_Exercise_.
Give all of the data again exactly as written, omitting every image.

Excerpts from a dataset
[Start of section]
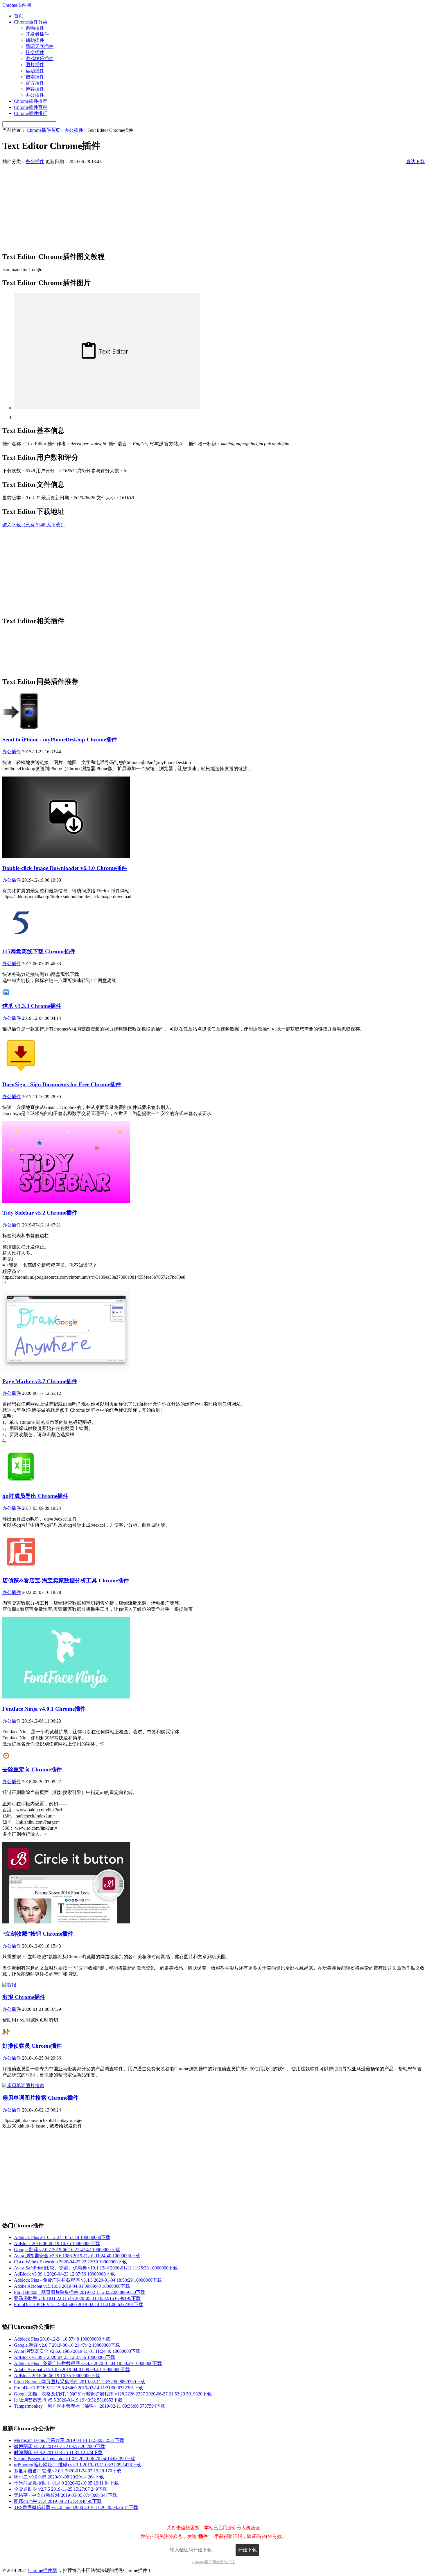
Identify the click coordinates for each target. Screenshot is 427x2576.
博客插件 (35, 89)
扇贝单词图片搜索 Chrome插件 (40, 2098)
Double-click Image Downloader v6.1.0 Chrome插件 (64, 868)
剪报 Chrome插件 (23, 1997)
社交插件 (35, 52)
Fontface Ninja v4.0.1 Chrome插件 (44, 1709)
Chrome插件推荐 (30, 101)
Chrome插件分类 (30, 21)
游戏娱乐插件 (39, 58)
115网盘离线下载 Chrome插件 (39, 951)
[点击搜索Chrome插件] (57, 124)
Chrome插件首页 (43, 130)
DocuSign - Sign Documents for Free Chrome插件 (61, 1084)
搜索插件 (35, 76)
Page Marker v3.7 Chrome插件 (39, 1381)
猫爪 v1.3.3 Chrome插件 (31, 1006)
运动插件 (35, 70)
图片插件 (35, 64)
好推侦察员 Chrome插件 (32, 2046)
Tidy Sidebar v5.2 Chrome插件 (39, 1213)
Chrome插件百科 (30, 107)
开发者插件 (37, 34)
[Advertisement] (176, 205)
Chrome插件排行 (30, 113)
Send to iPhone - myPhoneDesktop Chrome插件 (59, 739)
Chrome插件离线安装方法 (213, 2562)
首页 (18, 15)
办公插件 (35, 95)
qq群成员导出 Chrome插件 (35, 1496)
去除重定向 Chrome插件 (32, 1769)
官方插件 (35, 82)
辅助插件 (35, 40)
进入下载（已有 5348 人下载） (33, 524)
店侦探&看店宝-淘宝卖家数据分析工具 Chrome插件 (65, 1580)
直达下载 (415, 161)
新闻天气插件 (39, 46)
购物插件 (35, 28)
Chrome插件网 (16, 5)
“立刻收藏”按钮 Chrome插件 (37, 1934)
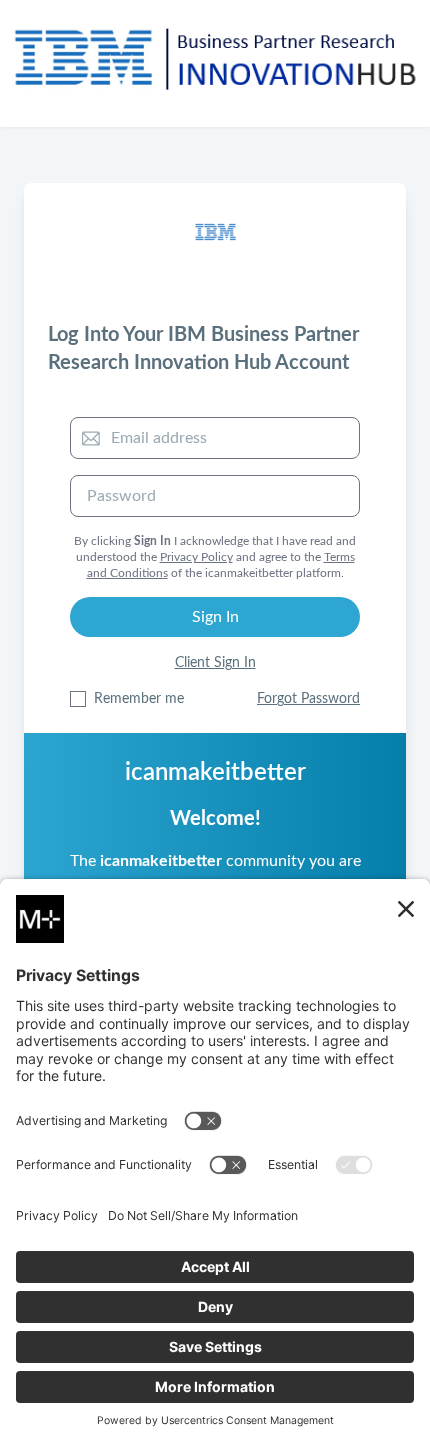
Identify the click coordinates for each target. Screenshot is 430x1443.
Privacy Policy (196, 557)
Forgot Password (308, 699)
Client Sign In (215, 663)
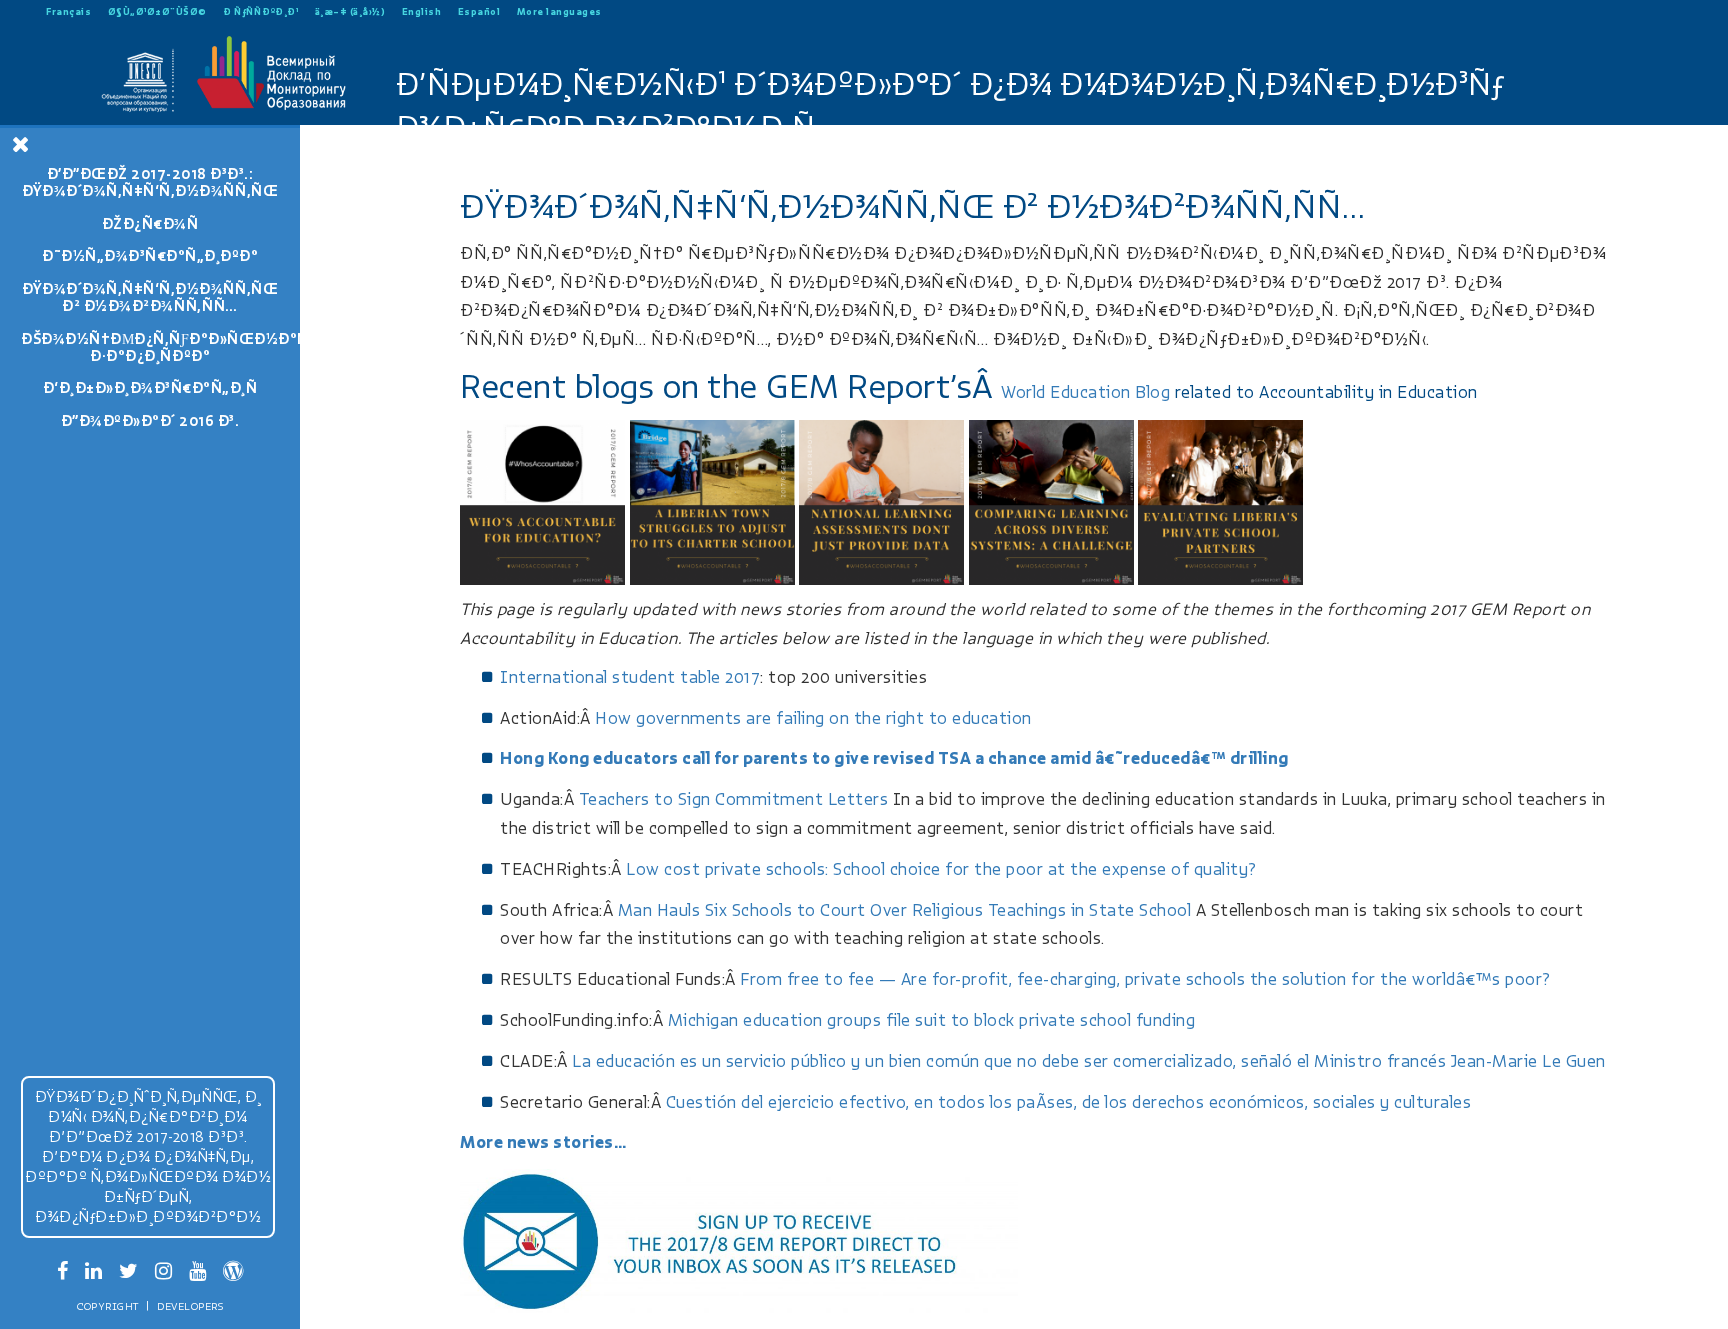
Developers (190, 1306)
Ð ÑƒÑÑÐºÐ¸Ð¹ (260, 11)
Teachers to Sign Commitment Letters (734, 799)
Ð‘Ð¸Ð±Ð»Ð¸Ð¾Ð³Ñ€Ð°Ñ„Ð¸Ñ (150, 388)
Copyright (108, 1306)
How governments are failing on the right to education (813, 718)
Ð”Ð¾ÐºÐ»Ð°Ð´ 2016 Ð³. (150, 421)
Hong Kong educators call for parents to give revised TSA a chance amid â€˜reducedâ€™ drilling (894, 758)
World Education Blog (1085, 392)
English (422, 11)
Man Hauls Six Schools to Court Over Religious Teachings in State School (905, 910)
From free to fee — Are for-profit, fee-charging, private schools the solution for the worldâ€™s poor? (1145, 979)
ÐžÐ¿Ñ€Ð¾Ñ (150, 224)
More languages (559, 11)
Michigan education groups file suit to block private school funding (932, 1020)
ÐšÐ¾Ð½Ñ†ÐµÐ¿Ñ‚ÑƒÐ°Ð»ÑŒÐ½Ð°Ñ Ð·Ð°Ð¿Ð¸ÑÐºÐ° (160, 347)
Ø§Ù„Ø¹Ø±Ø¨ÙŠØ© (157, 11)
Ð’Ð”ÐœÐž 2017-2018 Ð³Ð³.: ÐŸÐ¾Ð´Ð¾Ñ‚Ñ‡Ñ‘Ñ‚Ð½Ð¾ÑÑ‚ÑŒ (150, 182)
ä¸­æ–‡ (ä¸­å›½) (350, 11)
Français (68, 11)
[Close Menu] (21, 144)
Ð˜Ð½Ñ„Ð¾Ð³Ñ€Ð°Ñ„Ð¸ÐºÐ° (150, 256)
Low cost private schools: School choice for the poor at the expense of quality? (941, 869)
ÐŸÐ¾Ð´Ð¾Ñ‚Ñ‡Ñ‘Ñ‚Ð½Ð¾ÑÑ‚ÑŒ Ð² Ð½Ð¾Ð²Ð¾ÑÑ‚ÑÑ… (150, 297)
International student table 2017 (630, 677)
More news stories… (543, 1142)
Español (479, 11)
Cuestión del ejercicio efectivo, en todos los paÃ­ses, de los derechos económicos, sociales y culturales (1069, 1102)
[End of section]
_Solved problem_.
Identify the click coordinates for each target. Screenshot is 427x2576.
博客插件 (35, 89)
扇贝单词图片搜索 Chrome插件 (40, 2098)
Double-click Image Downloader v6.1.0 Chrome插件 (64, 868)
剪报 Chrome插件 (23, 1997)
社交插件 (35, 52)
Fontface Ninja v4.0.1 Chrome插件 (44, 1709)
Chrome插件推荐 (30, 101)
Chrome插件分类 (30, 21)
游戏娱乐插件 (39, 58)
115网盘离线下载 Chrome插件 (39, 951)
[点击搜索Chrome插件] (57, 124)
Chrome插件首页 (43, 130)
DocuSign - Sign Documents for Free Chrome插件 (61, 1084)
搜索插件 (35, 76)
Page Marker v3.7 Chrome插件 (39, 1381)
猫爪 v1.3.3 Chrome插件 (31, 1006)
运动插件 (35, 70)
图片插件 (35, 64)
好推侦察员 Chrome插件 (32, 2046)
Tidy Sidebar v5.2 Chrome插件 (39, 1213)
Chrome插件百科 (30, 107)
开发者插件 (37, 34)
[Advertisement] (176, 205)
Chrome插件排行 (30, 113)
Send to iPhone - myPhoneDesktop Chrome插件 (59, 739)
Chrome插件离线安装方法 (213, 2562)
首页 (18, 15)
办公插件 (35, 95)
qq群成员导出 Chrome插件 (35, 1496)
去除重定向 Chrome插件 (32, 1769)
官方插件 (35, 82)
辅助插件 (35, 40)
进入下载（已有 5348 人下载） (33, 524)
店侦探&看店宝-淘宝卖家数据分析工具 Chrome插件 (65, 1580)
直达下载 (415, 161)
新闻天气插件 (39, 46)
购物插件 (35, 28)
Chrome插件网 (16, 5)
“立刻收藏”按钮 Chrome插件 (37, 1934)
Identify the click coordinates for each target. Screenshot is 430x1443.
Privacy Policy (196, 557)
Forgot Password (308, 699)
Client Sign In (215, 663)
Developers (190, 1306)
Ð ÑƒÑÑÐºÐ¸Ð¹ (260, 11)
Teachers to Sign Commitment Letters (734, 799)
Ð‘Ð¸Ð±Ð»Ð¸Ð¾Ð³Ñ€Ð°Ñ„Ð¸Ñ (150, 388)
Copyright (108, 1306)
How governments are failing on the right to education (813, 718)
Ð”Ð¾ÐºÐ»Ð°Ð´ 2016 Ð³. (150, 421)
Hong Kong educators call for parents to give revised TSA a chance amid â€˜reducedâ€™ drilling (894, 758)
World Education Blog (1085, 392)
English (422, 11)
Man Hauls Six Schools to Court Over Religious Teachings in State School (905, 910)
From free to fee — Are for-profit, fee-charging, private schools the solution for the worldâ€™s poor? (1145, 979)
ÐžÐ¿Ñ€Ð¾Ñ (150, 224)
More languages (559, 11)
Michigan education groups file suit to block private school funding (932, 1020)
ÐšÐ¾Ð½Ñ†ÐµÐ¿Ñ‚ÑƒÐ°Ð»ÑŒÐ½Ð°Ñ Ð·Ð°Ð¿Ð¸ÑÐºÐ° (160, 347)
Ø§Ù„Ø¹Ø±Ø¨ÙŠØ© (157, 11)
Ð’Ð”ÐœÐž 2017-2018 Ð³Ð³.: ÐŸÐ¾Ð´Ð¾Ñ‚Ñ‡Ñ‘Ñ‚Ð½Ð¾ÑÑ‚ÑŒ (150, 182)
ä¸­æ–‡ (ä¸­å›½) (350, 11)
Français (68, 11)
[Close Menu] (21, 144)
Ð˜Ð½Ñ„Ð¾Ð³Ñ€Ð°Ñ„Ð¸ÐºÐ° (150, 256)
Low cost private schools: School choice for the poor at the expense of quality? (941, 869)
ÐŸÐ¾Ð´Ð¾Ñ‚Ñ‡Ñ‘Ñ‚Ð½Ð¾ÑÑ‚ÑŒ Ð² Ð½Ð¾Ð²Ð¾ÑÑ‚ÑÑ… (150, 297)
International student table 2017 (630, 677)
More news stories… (543, 1142)
Español (479, 11)
Cuestión del ejercicio efectivo, en todos los paÃ­ses, de los derechos económicos, sociales y culturales (1069, 1102)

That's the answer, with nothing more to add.